Korea Shouldn't Give Up On Legit Sageuk Dramas, And Neither Should You

Remember when the term sageuk used to really refer to Korean dramas that were based on historical events or people? No? Just me?

Not trying to sound ancient (too late), but at one point, sageuk dramas used to be like 70+ episodes long, were based on old legends or people that existed in Korean history, and were the staple of many Korean grandpas who would watch them while relaxing in Korean spas. Ah the good ol’ days.

But now when we think of historical dramas, many of them are actually fusion sageuks that are often based on webtoons and are more fluffy and light-hearted than ever before. Are they super fun? Definitely! But it’s sad to see that people just don’t really get excited about old school historical dramas anymore, which is perhaps why we don’t see these kinds of dramas as often as we used to in K-drama land.

As someone who grew up on sageuks, here are six reasons why Korean production companies should continue to make epic historical dramas, and why you should give these kinds of dramas a chance.

## Data shown
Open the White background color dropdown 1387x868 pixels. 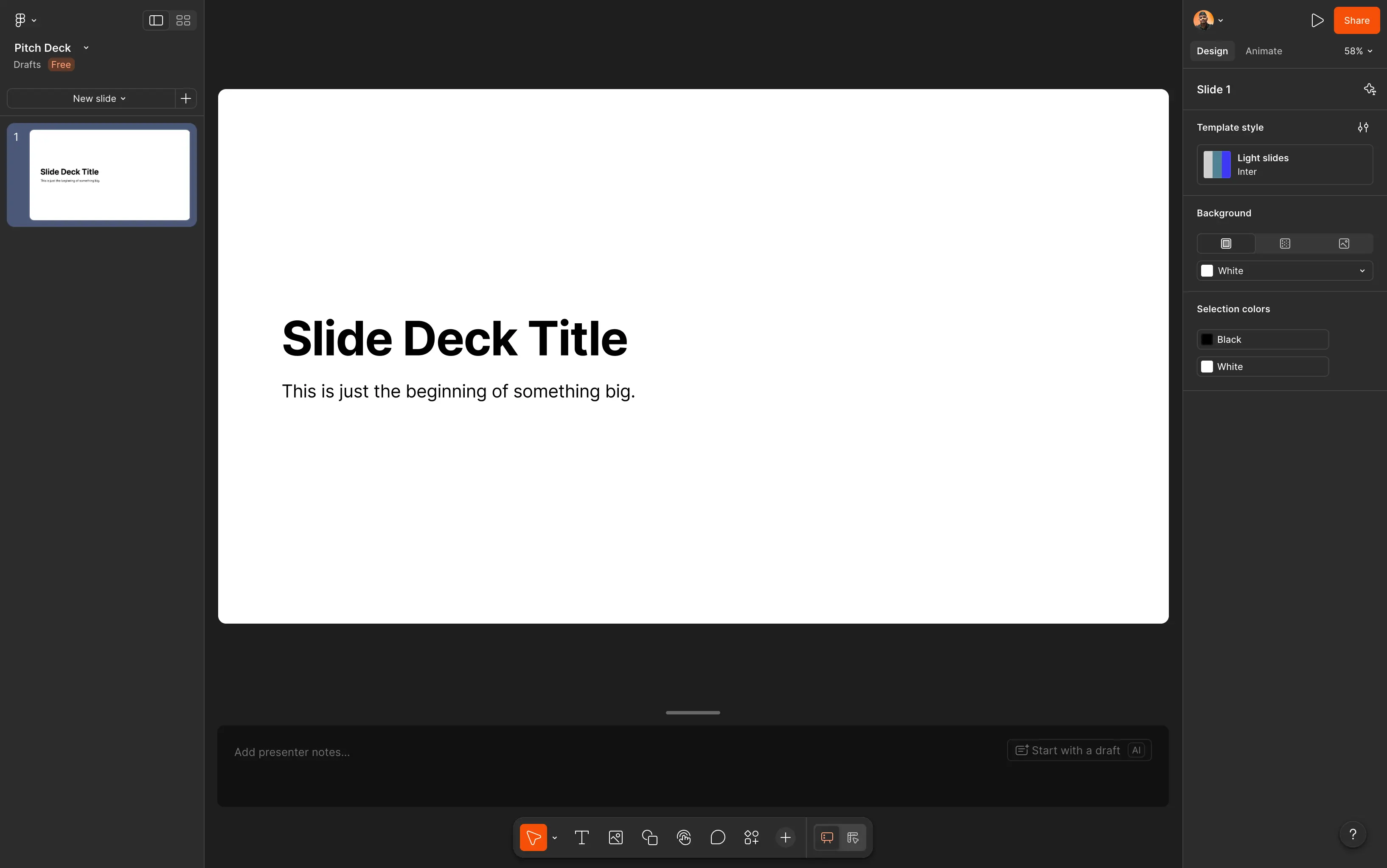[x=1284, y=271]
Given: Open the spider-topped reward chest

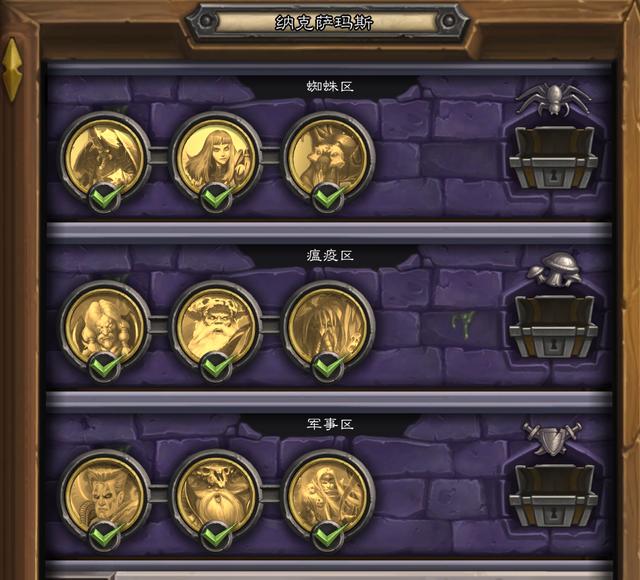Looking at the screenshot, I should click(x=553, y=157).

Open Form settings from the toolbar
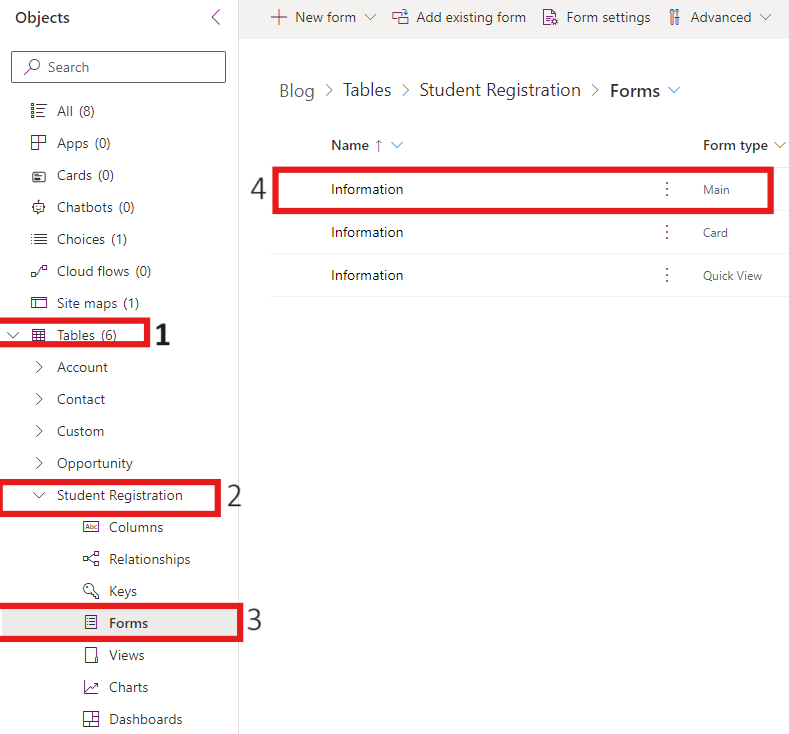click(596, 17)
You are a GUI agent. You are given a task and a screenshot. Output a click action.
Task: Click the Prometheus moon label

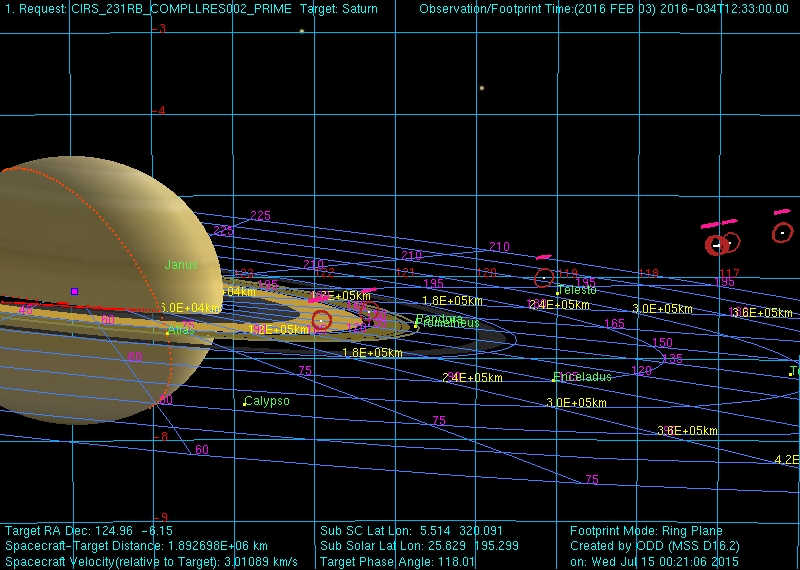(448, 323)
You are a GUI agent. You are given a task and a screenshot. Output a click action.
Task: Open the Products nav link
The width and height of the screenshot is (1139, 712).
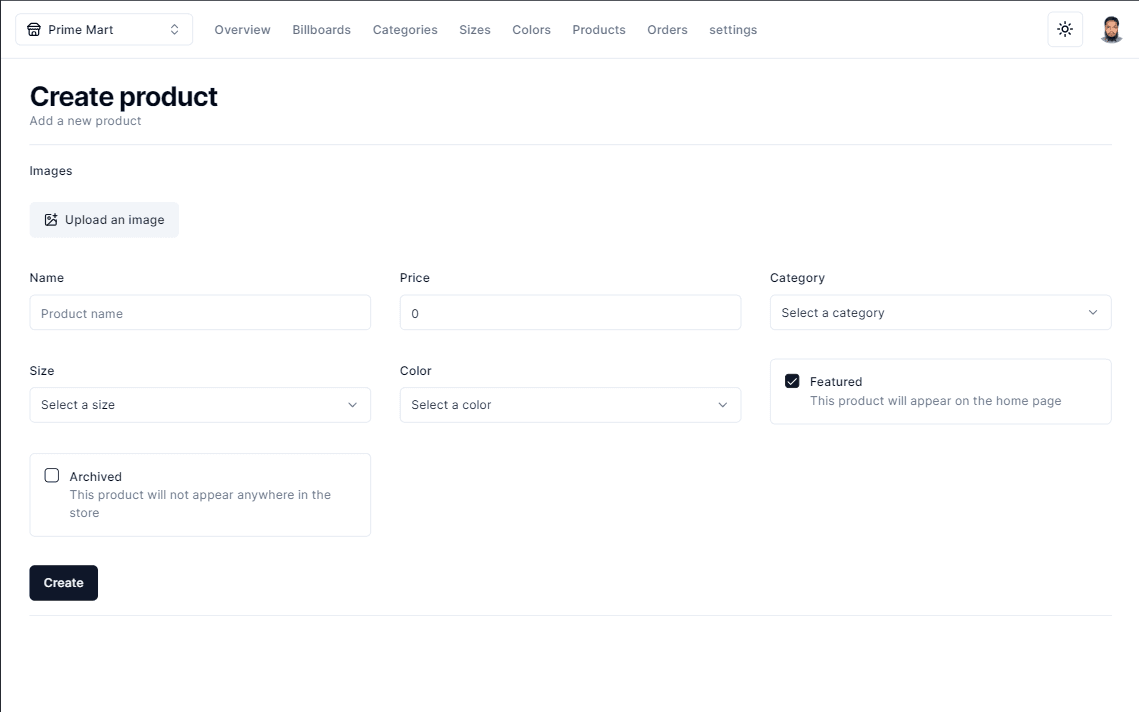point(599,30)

## Tasks and exercises
**1)** In the article on sageuk dramas, what are many of today's fusion sageuks often based on?
**2)** Transcribe the article on sageuk dramas from "Not trying to" to "dramas a chance.".
**3)** Pick up the article on sageuk dramas after its last sentence and keep writing it.
The items have no part in this work.

## Answers by task
**1)** Webtoons.

**2)**
Not trying to sound ancient (too late), but at one point, sageuk dramas used to be like 70+ episodes long, were based on old legends or people that existed in Korean history, and were the staple of many Korean grandpas who would watch them while relaxing in Korean spas. Ah the good ol’ days.

But now when we think of historical dramas, many of them are actually fusion sageuks that are often based on webtoons and are more fluffy and light-hearted than ever before. Are they super fun? Definitely! But it’s sad to see that people just don’t really get excited about old school historical dramas anymore, which is perhaps why we don’t see these kinds of dramas as often as we used to in K-drama land.

As someone who grew up on sageuks, here are six reasons why Korean production companies should continue to make epic historical dramas, and why you should give these kinds of dramas a chance.

**3)**
Warning: potential spoilers for the dramas below. 

Many are based on true stories

One of the best feelings you can have as a kid is to get super immersed in a movie, TV show, or a character, and then find out that this amazing story or person actually existed in real life. Real historical figures like Hur Jun (Jun Kwang Ryul), a talented court physician, and Dong Yi (Han Hyo Joo), who rose from being a palace maid to a royal noble consort, all had their hand in shaping history with their choices, and to be able to see a dramatic depiction of their lives makes everything so much more legit, because some of the events could have actually happened.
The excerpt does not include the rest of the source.